### HOW TO COMPLETE THIS TASK
Please count the lines below that contain the word "will", and reply with that number alone.

### RECORDS SUPPLIED
[Start of section]

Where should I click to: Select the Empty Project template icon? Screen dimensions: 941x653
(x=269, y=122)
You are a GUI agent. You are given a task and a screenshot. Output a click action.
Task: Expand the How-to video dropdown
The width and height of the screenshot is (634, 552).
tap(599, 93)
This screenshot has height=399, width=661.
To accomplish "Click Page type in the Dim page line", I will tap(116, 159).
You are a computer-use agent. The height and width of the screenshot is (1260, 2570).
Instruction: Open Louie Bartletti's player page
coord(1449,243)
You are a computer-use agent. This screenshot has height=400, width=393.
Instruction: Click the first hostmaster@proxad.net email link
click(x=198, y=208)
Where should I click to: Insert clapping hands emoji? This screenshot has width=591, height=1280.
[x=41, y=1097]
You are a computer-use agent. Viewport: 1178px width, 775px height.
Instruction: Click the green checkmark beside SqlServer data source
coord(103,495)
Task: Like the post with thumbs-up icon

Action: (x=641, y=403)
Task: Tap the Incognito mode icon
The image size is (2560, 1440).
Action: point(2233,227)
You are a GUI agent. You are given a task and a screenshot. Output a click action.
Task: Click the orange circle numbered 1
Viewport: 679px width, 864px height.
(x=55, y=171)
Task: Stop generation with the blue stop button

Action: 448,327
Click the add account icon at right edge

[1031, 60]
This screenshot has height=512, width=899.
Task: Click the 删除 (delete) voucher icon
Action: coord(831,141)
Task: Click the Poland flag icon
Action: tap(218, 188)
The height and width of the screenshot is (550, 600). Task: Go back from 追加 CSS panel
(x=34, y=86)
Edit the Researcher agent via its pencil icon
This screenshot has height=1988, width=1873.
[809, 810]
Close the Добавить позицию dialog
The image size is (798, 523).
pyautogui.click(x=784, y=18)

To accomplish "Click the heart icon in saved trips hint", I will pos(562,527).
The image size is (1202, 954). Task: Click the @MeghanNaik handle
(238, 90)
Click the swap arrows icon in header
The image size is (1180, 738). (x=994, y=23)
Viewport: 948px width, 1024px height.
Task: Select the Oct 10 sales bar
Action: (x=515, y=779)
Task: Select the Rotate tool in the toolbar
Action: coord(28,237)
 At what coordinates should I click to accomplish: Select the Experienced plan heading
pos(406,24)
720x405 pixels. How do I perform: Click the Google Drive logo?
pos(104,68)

[End of section]

### WRITTEN ANSWER
2